Prezydent gra więc na czas i ma nadzieję, że udobrucha protestujących kozłami ofiarnymi. W miniony weekend zawieszonych zostało w sprawowaniu obowiązków trzech urzędników, wśród nich burmistrz Kijowa. Prokuratura obarcza ich odpowiedzialnością za użycie 3 listopada przemocy wobec protestujących na Majdanie. Dziesiątki młodych ludzi zostały wówczas rannych, część ciężko.

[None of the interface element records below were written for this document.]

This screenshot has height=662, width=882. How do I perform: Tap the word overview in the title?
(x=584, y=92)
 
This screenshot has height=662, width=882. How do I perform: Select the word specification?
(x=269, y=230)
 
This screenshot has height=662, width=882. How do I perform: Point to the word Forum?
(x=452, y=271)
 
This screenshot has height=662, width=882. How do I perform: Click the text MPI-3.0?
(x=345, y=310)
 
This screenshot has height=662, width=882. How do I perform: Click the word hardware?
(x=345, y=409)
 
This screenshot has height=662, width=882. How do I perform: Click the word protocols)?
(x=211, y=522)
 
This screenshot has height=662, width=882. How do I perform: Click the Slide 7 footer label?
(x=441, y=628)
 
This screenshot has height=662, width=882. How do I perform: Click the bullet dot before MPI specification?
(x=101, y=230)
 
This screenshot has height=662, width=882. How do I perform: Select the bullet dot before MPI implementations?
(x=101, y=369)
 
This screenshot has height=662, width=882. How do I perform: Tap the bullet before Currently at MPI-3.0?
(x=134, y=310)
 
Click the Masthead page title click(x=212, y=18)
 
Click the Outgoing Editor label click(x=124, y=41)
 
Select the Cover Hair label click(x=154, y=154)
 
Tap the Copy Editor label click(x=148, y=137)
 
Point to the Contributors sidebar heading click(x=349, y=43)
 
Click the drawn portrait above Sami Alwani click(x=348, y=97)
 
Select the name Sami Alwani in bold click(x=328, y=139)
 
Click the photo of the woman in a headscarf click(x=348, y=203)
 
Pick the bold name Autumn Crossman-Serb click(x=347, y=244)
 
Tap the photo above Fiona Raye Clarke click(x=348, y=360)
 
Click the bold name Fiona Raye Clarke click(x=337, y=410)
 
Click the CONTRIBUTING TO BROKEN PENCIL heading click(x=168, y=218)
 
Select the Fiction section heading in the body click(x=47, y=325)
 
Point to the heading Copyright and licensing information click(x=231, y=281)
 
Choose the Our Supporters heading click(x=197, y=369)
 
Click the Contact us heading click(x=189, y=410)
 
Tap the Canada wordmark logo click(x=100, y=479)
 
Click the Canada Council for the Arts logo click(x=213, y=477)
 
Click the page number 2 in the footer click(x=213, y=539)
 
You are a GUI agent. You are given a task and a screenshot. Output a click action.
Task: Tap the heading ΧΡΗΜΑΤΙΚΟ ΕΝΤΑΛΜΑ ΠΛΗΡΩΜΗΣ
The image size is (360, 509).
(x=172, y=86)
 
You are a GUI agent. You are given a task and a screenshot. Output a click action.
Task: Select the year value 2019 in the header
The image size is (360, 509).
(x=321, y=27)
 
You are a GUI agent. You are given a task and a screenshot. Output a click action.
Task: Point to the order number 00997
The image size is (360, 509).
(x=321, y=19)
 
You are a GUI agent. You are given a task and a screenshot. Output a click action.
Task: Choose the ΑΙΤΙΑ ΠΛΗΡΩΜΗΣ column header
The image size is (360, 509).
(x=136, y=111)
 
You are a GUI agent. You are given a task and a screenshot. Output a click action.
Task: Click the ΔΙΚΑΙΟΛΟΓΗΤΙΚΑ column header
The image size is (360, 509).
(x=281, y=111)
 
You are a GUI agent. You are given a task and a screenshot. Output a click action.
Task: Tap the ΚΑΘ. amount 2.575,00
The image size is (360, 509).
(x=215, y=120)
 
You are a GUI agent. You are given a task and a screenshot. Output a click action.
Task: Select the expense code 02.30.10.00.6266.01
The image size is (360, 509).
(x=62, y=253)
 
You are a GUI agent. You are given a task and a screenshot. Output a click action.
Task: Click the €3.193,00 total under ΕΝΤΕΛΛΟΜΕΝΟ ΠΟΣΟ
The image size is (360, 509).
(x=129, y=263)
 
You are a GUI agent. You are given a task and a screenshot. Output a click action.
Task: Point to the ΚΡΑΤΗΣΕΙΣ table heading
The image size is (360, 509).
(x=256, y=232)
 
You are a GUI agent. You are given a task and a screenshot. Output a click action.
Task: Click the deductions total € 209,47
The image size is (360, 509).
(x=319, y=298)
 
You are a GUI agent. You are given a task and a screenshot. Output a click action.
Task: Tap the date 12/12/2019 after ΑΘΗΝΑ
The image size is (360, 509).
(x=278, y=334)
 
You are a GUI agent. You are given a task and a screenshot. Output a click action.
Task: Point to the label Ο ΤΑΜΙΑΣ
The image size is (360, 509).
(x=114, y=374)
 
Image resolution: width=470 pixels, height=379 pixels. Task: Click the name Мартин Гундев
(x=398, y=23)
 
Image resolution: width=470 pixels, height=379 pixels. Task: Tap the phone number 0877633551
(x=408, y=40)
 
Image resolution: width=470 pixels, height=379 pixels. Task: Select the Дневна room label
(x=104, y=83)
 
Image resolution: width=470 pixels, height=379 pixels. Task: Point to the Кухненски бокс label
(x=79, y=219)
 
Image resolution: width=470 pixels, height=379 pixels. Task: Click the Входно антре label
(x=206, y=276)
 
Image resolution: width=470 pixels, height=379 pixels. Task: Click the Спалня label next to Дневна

Zdjęcie: picture-alliance/dpa

Spotkanie z Putinem mogłoby nieco wyjaśnić

Wydarzenia z listopada do dzisiaj zagrzewają protesty. Zaczęły się w chwili wycofania się Ukrainy z podpisania z UE umowy stowarzyszeniowej. Ogłaszając tę niespodziewaną decyzję Janukowycz argumentował presją wywieraną przez Rosję, która w razie podpisania umowy groziła Ukrainie sankcjami gospodarczymi.
Wiktor Janukowycz jedzie dzisiaj (17.12) do Moskwy, gdzie ma się spotkać z prezydentem Putinem. W minionych tygodniach obydwaj wielokrotnie spotykali się na rozmowach, ich treść nie została jednak ujawniona. Opozycja obawia się, że Janukowycz będzie chciał poprowadzić Ukrainę do preferowanej przez Rosję unii celnej byłych republik radzieckich. Gdyby do tego doszło, opozycja grozi nową falą protestów.

Obniży Rosja ceny za gaz?

Rząd Ukrainy dementuje jakiekolwiek plany przystąpienia do unii celnej z Rosją. Premier Mykoła Azarow powiedział w ukraińskiej telewizji, że w Moskwie będzie co prawda chodziło o współpracę gospodarczą, ale „nie ma żadnych umów, które pośrednio lub bezpośrednio miałyby coś wspólnego z unią celną”.
Azarow przyznaje jednak, że Ukraina liczy na tańszy gaz z Rosji. Byłoby to przełomem. W minionych latach Ukraina bezskutecznie usiłowała przekonać Moskwę, by obniżyła ceny za dostarczany jej gaz. Kreml argumentował każdorazowo, że warunkiem jest przystąpienie Ukrainy do unii celnej. Jaką cenę miałaby zapłacić teraz Ukraina za obniżenie przez Rosję cen gazu, pozostaje tajemnicą.